**Task prompt**:
Below are some entries. Transcribe the lines from the one holding "How do I perform: Select" to the one holding "This screenshot has height=748, width=1350.", inclusive, but not the pictures among them.

-- -- --

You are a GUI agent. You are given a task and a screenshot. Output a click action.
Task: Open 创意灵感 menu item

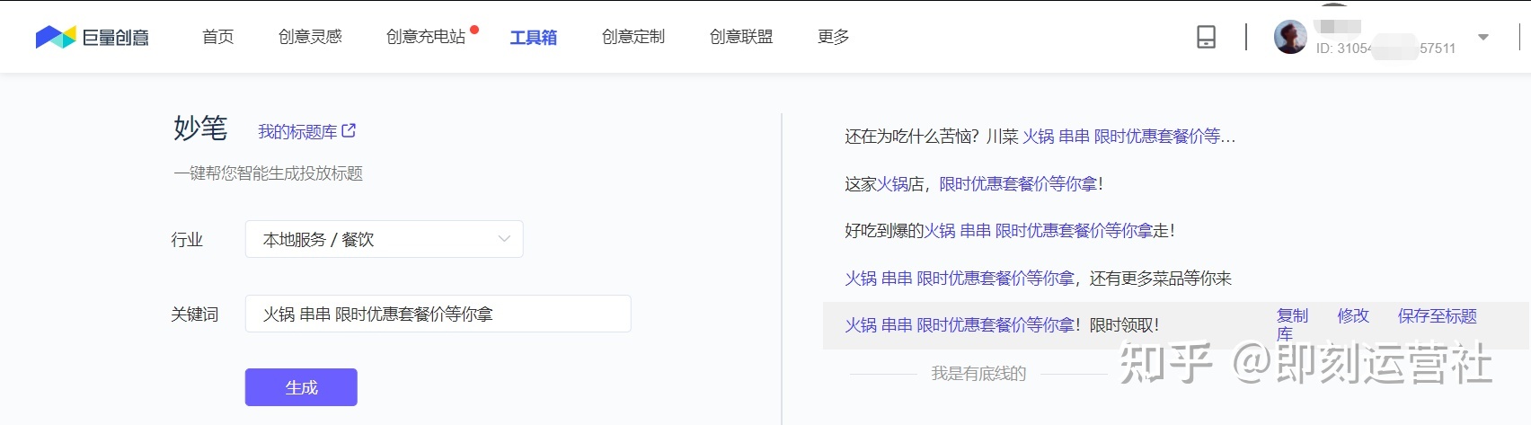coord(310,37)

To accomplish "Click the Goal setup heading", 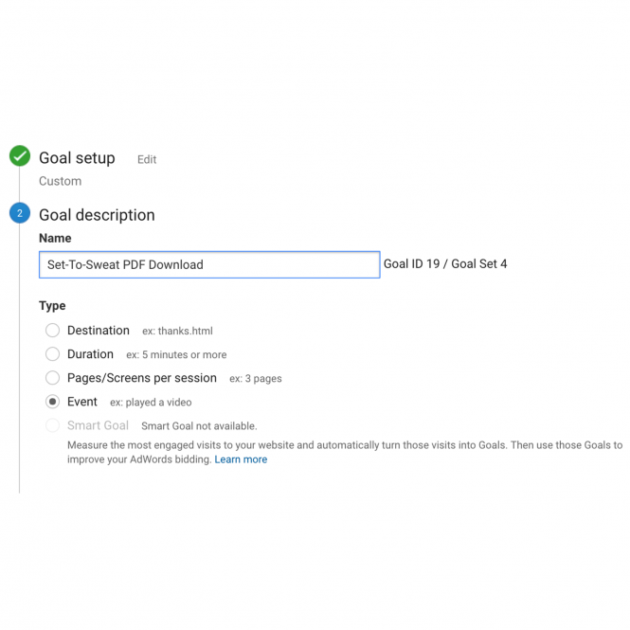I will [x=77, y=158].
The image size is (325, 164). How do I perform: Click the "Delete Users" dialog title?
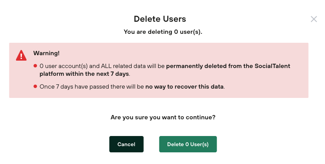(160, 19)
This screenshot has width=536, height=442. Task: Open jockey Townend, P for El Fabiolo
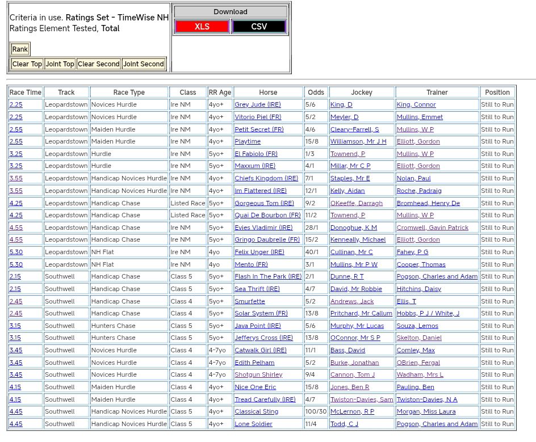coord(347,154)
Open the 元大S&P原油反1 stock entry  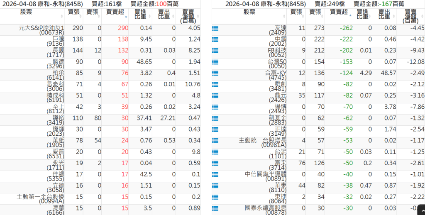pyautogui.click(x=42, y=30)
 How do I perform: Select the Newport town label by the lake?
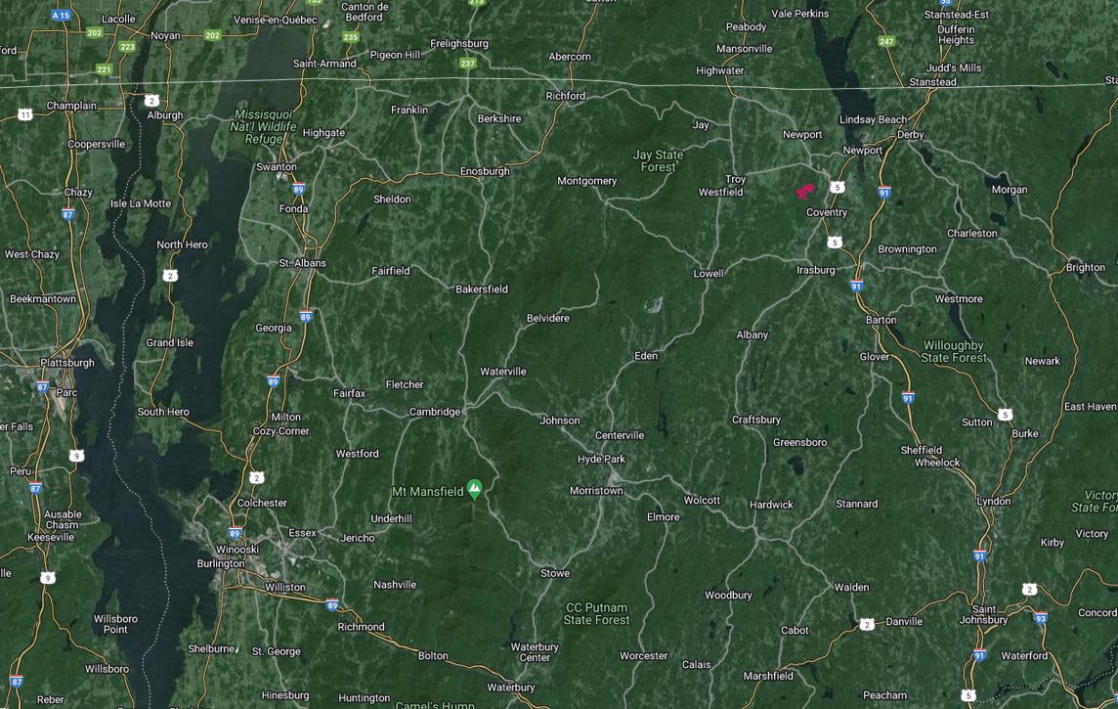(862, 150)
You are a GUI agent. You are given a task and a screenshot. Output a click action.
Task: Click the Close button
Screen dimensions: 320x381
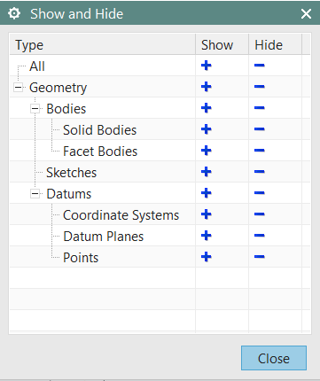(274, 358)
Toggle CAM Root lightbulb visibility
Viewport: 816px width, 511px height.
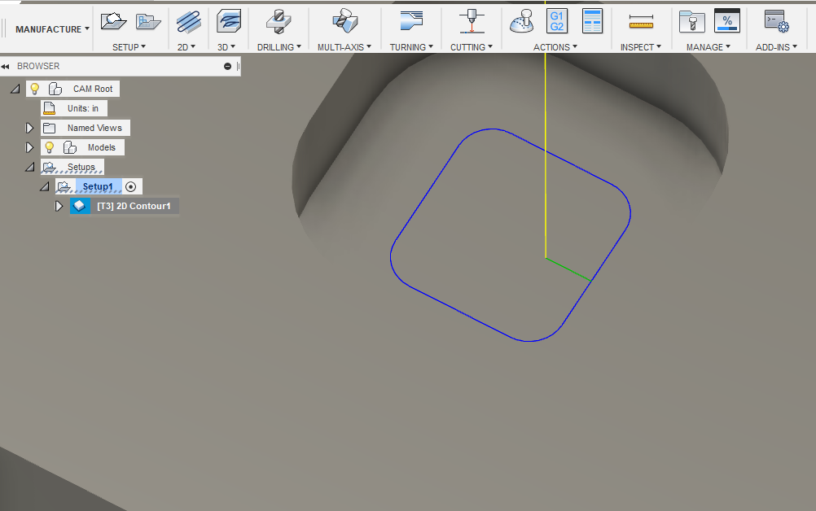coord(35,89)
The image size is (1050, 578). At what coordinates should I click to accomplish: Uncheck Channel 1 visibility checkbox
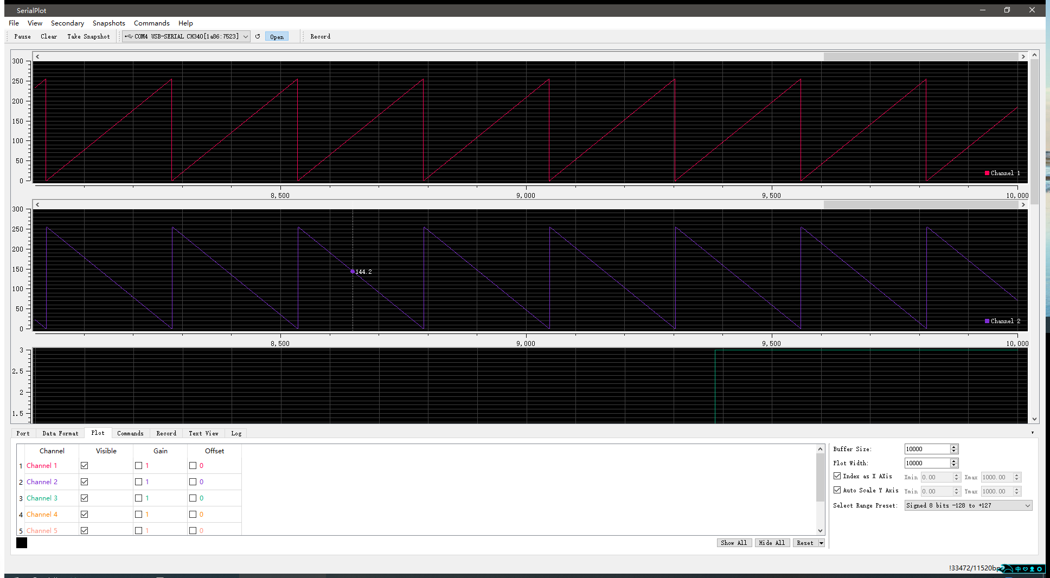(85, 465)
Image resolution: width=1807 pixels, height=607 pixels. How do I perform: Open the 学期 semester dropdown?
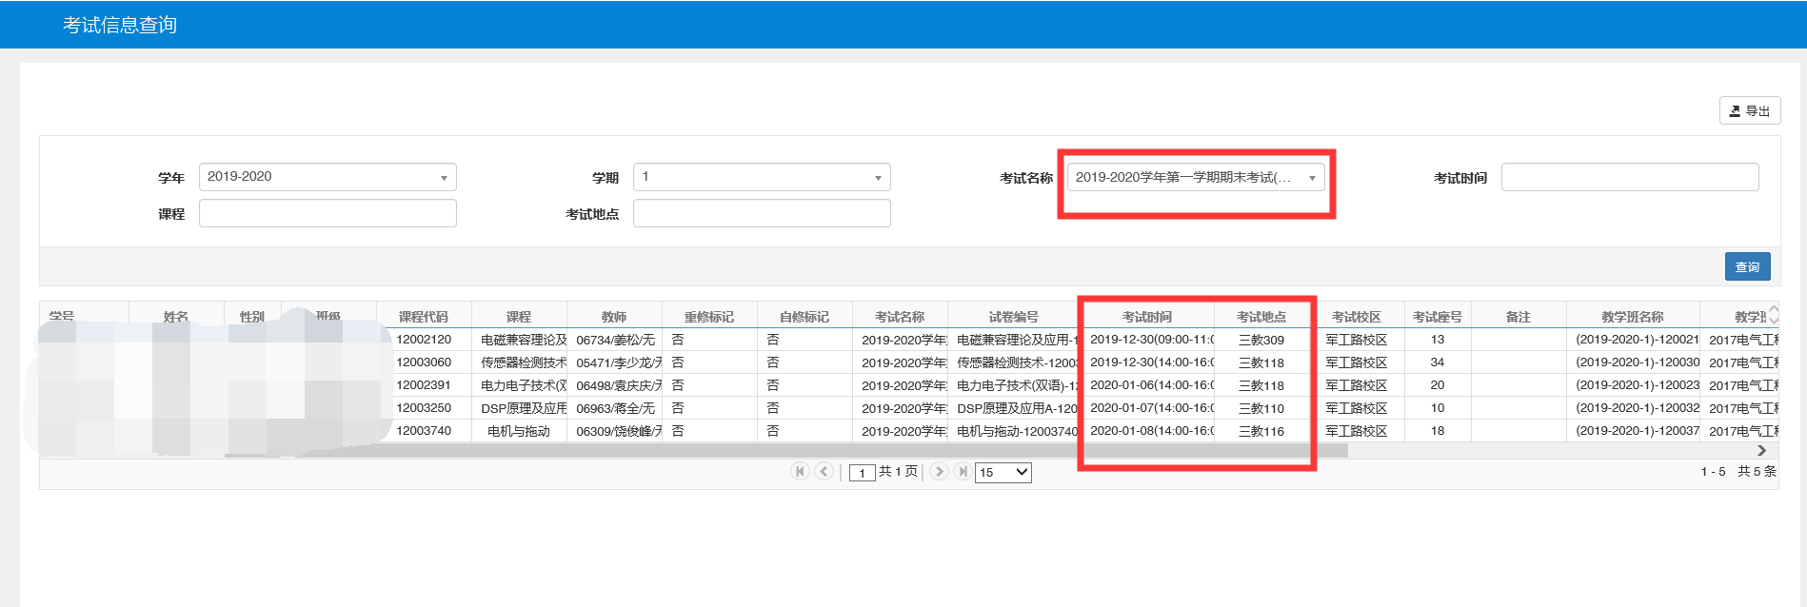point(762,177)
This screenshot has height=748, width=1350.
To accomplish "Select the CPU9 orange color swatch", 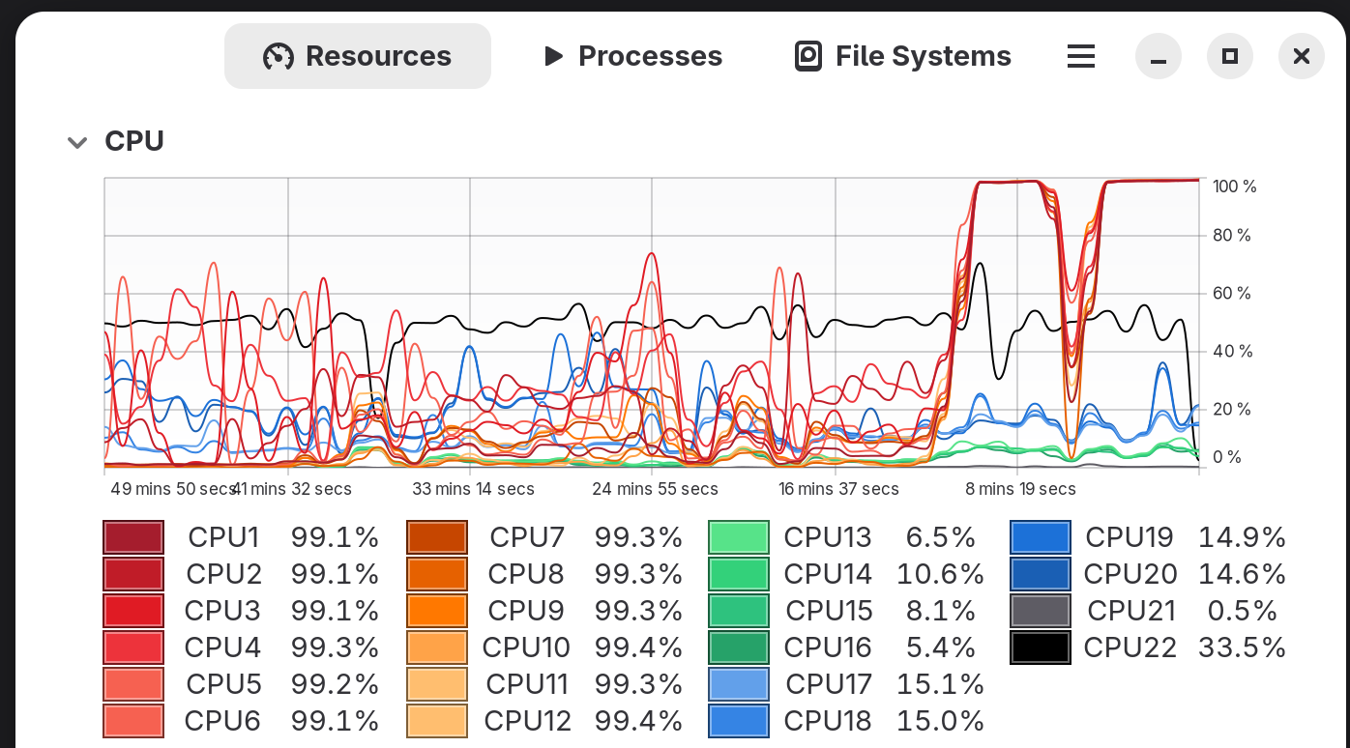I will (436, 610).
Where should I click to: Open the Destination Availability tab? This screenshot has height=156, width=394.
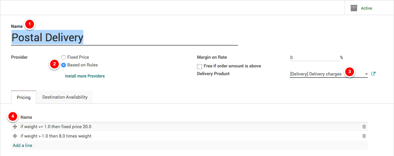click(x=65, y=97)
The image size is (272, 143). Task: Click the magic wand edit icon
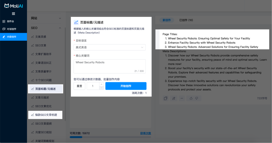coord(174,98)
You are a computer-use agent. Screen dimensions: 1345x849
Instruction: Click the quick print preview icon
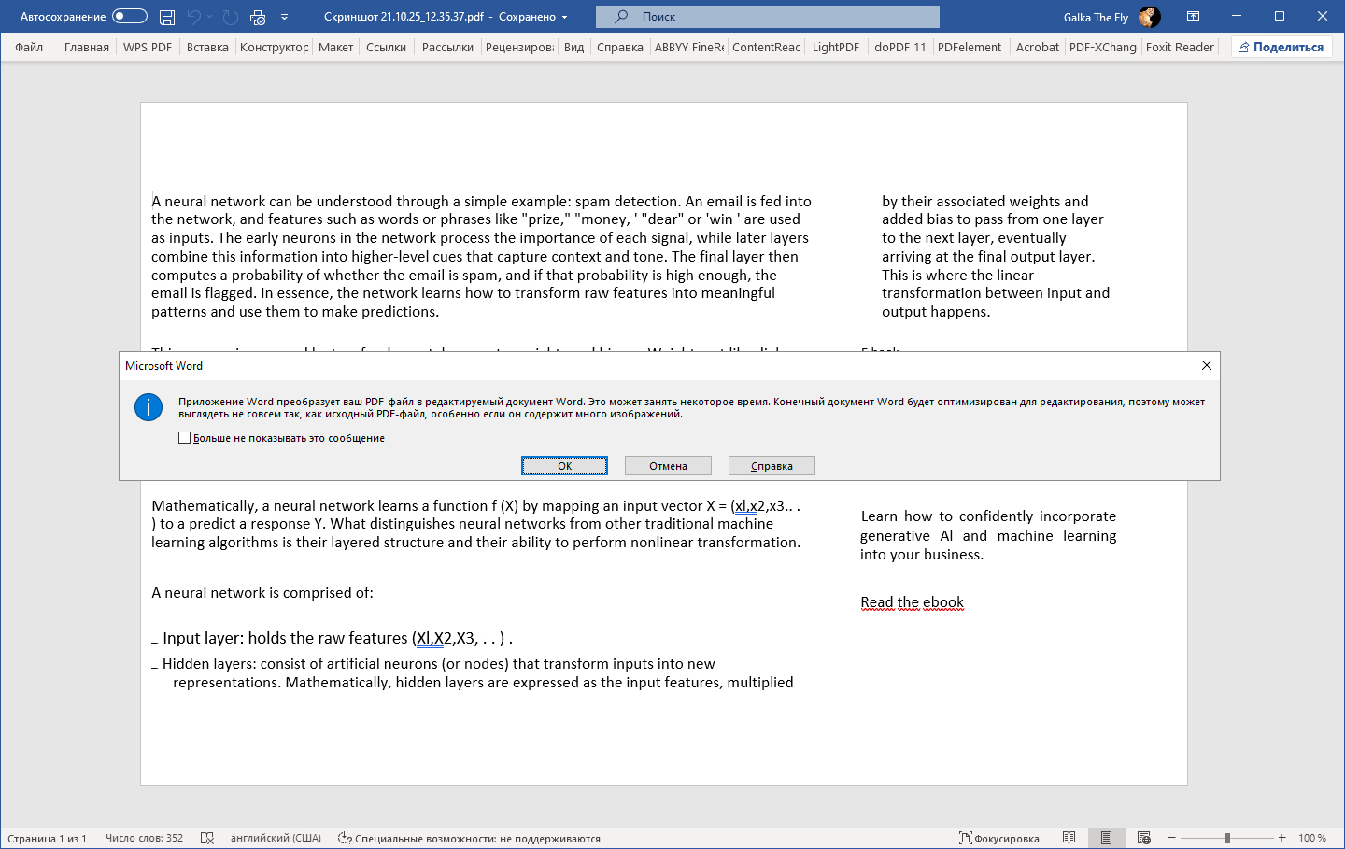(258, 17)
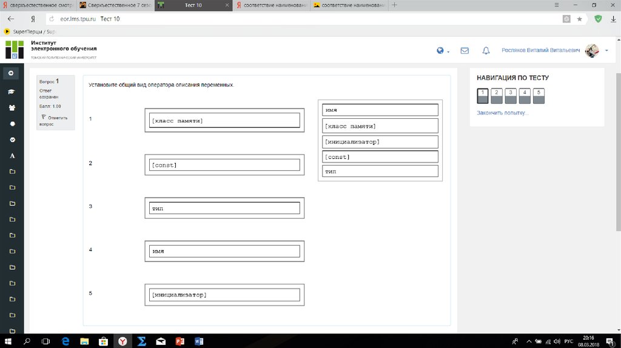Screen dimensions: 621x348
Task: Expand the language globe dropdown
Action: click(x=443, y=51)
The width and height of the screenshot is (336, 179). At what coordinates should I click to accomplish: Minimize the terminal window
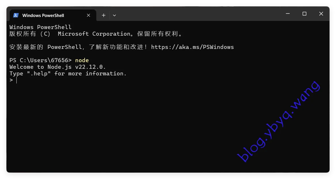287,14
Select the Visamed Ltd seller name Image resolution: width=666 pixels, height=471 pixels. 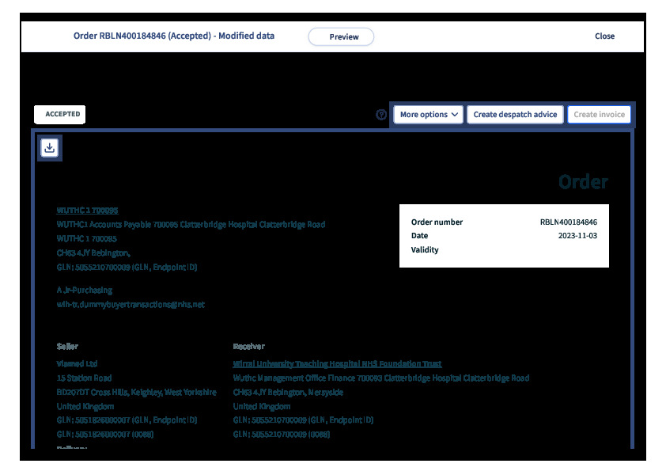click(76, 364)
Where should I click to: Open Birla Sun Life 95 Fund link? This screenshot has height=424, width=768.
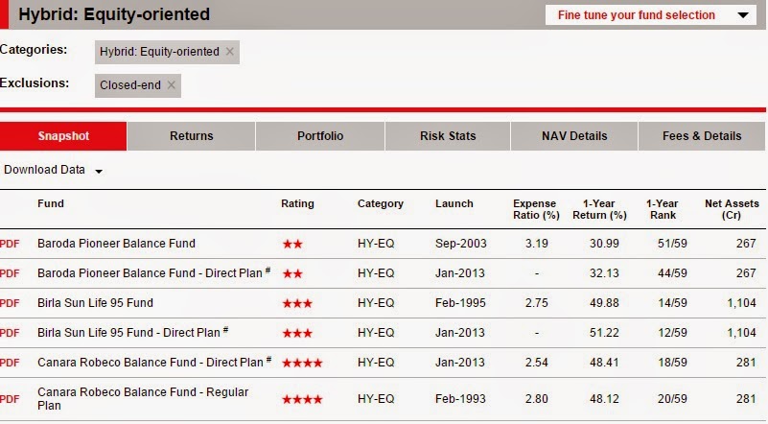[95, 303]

-- -- --

**Result for this exercise**:
 How do I perform: Select the Newport town label by the lake?
(862, 150)
You are a GUI agent. You are given a task and a screenshot. Output a click action.
Task: Click the Close button
Screen dimensions: 320x381
(274, 358)
Toggle CAM Root lightbulb visibility
Viewport: 816px width, 511px height.
coord(35,89)
The image size is (1050, 578). At what coordinates should I click to accomplish: Uncheck Channel 1 visibility checkbox
(85, 465)
Image resolution: width=1807 pixels, height=607 pixels. How do I perform: Open the 学期 semester dropdown?
point(762,177)
This screenshot has height=748, width=1350.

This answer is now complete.